Exercise data:
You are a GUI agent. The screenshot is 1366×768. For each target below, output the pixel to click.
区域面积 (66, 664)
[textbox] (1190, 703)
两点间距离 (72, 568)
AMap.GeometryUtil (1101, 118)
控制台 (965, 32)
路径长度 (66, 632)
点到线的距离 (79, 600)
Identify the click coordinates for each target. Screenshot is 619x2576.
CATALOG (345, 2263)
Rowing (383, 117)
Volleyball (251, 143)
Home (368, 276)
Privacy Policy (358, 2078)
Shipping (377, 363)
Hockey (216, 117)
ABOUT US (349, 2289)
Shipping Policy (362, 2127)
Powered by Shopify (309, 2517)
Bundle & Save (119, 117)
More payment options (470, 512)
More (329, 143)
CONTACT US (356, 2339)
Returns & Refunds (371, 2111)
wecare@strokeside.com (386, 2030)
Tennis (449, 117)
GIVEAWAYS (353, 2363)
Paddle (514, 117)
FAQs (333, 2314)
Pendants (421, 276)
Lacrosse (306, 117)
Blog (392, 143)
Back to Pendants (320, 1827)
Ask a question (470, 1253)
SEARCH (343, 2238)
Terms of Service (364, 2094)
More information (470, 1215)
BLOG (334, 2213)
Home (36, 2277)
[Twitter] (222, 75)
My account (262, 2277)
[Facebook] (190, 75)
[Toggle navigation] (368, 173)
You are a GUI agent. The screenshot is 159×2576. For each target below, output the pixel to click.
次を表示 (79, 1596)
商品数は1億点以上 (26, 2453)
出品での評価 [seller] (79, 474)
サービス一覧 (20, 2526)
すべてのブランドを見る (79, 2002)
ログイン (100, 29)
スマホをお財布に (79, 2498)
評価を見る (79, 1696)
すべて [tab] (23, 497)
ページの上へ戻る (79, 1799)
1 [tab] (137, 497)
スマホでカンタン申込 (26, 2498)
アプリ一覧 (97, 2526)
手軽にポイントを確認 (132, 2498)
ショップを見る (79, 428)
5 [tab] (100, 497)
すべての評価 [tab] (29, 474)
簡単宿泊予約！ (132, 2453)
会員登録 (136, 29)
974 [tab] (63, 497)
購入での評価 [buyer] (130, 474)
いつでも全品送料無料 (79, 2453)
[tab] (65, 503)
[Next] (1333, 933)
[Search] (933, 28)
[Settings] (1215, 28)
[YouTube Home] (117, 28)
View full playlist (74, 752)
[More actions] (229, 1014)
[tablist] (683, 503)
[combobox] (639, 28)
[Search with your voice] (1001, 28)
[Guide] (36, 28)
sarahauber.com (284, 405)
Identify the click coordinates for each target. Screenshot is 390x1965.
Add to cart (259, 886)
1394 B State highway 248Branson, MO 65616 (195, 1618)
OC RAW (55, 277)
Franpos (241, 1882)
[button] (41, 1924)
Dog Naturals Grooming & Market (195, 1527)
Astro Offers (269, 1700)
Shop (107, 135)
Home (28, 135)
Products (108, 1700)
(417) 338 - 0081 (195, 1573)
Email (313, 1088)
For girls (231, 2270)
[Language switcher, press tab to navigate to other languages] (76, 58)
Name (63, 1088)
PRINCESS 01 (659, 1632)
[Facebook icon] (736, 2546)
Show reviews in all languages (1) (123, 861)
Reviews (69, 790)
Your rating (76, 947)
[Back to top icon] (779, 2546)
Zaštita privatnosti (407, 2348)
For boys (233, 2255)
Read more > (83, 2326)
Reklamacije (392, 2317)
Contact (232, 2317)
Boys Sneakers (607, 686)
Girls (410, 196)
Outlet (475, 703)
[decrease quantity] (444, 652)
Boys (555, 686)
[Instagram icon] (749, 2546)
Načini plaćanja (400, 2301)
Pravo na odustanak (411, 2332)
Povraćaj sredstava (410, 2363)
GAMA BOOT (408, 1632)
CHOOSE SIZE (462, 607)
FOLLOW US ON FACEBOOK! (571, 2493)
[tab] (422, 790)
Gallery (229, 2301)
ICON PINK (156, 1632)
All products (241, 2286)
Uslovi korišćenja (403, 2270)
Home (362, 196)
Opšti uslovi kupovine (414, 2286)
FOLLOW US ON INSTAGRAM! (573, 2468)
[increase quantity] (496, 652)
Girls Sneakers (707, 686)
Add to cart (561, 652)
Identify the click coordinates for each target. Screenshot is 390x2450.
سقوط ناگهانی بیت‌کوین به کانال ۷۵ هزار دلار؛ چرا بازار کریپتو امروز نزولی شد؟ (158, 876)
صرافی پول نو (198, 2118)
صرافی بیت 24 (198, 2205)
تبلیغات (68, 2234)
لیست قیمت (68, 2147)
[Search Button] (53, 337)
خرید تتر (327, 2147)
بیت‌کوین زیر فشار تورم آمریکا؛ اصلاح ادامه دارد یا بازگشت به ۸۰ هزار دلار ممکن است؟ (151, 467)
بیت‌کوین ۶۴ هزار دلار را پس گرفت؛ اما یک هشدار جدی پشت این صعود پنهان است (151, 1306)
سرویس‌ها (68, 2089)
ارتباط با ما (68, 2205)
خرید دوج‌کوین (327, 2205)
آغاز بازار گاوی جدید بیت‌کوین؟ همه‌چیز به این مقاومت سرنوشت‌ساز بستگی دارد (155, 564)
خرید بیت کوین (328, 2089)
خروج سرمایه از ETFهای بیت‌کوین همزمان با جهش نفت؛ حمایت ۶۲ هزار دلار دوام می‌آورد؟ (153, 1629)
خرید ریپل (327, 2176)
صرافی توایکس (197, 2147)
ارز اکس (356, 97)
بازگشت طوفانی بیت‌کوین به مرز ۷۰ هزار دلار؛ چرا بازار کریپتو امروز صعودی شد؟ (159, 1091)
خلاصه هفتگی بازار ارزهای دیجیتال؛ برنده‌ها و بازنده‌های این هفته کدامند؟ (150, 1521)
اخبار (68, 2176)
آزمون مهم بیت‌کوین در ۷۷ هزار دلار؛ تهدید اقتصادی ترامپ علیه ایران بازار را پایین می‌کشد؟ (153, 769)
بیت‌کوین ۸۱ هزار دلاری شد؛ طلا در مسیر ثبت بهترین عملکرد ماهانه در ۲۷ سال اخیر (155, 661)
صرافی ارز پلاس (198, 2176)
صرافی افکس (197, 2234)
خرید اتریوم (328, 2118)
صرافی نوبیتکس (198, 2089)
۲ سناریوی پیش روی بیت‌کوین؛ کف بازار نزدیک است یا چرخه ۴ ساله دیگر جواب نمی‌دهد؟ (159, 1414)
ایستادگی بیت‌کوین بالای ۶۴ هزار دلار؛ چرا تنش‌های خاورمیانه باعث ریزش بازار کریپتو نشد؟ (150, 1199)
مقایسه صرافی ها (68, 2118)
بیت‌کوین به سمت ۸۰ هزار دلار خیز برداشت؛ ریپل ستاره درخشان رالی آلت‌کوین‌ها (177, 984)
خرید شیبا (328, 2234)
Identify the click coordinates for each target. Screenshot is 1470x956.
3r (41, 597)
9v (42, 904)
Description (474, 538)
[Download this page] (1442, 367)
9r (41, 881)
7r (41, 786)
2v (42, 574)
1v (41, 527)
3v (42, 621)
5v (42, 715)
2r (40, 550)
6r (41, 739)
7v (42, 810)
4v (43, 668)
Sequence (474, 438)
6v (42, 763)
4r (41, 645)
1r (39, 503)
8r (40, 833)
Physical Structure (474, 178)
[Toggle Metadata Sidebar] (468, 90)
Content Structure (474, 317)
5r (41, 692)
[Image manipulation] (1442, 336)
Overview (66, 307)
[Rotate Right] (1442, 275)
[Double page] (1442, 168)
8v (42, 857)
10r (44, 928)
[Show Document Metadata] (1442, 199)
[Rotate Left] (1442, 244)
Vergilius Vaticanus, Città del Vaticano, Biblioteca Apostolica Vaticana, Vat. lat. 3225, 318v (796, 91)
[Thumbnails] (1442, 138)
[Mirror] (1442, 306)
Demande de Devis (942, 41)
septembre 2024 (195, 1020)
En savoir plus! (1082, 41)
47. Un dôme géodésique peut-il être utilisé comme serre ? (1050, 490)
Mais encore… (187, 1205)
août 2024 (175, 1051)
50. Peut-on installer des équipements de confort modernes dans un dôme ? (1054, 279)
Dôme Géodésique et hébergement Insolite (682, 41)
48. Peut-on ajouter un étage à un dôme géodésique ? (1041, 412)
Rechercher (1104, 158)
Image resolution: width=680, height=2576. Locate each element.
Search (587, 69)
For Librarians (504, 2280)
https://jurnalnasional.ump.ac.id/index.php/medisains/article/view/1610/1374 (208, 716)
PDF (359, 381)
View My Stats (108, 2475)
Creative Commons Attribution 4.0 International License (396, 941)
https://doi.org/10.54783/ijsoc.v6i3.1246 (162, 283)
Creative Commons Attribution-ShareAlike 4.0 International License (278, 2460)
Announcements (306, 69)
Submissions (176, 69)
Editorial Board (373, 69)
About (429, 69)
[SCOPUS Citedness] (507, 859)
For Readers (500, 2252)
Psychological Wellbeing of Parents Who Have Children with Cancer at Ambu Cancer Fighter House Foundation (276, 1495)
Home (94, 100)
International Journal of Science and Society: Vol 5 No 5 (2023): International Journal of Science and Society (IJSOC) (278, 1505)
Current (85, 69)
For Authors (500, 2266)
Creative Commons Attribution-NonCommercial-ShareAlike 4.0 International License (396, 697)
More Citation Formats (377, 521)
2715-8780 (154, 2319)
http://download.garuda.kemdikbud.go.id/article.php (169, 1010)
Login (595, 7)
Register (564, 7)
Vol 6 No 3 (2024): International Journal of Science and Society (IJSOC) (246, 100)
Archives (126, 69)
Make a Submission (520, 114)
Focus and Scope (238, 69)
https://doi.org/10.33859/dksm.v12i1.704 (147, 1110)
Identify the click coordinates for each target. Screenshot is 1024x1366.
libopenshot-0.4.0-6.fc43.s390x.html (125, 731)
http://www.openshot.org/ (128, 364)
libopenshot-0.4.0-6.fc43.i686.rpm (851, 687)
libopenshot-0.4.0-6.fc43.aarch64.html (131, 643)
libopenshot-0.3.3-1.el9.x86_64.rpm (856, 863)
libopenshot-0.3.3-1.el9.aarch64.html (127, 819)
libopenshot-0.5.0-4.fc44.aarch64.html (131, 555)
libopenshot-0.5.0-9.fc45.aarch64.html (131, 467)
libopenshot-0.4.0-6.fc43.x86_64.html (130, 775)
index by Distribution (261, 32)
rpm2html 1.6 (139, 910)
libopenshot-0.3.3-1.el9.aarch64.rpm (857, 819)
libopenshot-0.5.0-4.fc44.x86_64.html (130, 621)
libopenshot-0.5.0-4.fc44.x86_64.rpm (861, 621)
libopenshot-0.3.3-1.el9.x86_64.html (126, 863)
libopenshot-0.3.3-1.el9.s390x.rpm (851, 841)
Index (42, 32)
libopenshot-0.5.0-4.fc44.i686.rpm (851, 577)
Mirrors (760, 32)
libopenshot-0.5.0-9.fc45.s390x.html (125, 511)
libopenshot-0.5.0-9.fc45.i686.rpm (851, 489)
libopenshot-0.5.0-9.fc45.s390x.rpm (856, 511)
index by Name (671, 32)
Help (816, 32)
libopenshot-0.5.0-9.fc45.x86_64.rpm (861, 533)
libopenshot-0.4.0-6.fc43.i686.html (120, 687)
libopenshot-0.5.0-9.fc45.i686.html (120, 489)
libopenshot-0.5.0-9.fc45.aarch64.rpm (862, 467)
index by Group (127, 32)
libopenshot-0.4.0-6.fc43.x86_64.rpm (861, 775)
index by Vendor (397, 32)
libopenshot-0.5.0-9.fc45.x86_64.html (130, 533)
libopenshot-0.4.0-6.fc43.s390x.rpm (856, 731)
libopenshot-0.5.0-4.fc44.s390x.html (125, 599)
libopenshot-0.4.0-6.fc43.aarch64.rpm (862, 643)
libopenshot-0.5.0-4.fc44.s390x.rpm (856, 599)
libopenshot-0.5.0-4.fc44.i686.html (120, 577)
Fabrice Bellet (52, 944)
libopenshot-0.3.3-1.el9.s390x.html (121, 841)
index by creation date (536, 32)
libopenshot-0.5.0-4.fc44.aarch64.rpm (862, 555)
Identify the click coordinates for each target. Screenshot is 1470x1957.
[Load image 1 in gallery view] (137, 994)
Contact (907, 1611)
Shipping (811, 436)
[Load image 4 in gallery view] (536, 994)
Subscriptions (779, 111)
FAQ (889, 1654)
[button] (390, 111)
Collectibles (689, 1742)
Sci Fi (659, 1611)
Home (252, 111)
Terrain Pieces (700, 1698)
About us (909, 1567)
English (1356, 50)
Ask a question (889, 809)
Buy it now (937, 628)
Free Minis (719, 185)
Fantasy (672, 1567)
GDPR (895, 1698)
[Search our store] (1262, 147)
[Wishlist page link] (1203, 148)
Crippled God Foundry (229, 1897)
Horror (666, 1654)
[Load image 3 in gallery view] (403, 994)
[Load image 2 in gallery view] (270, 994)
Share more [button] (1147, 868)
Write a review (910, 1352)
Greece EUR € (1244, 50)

Task details: Find every line in the records that has the word "Shipping". Copy those lines.

Response to the exercise:
Shipping (377, 363)
Shipping Policy (362, 2127)
Shipping (811, 436)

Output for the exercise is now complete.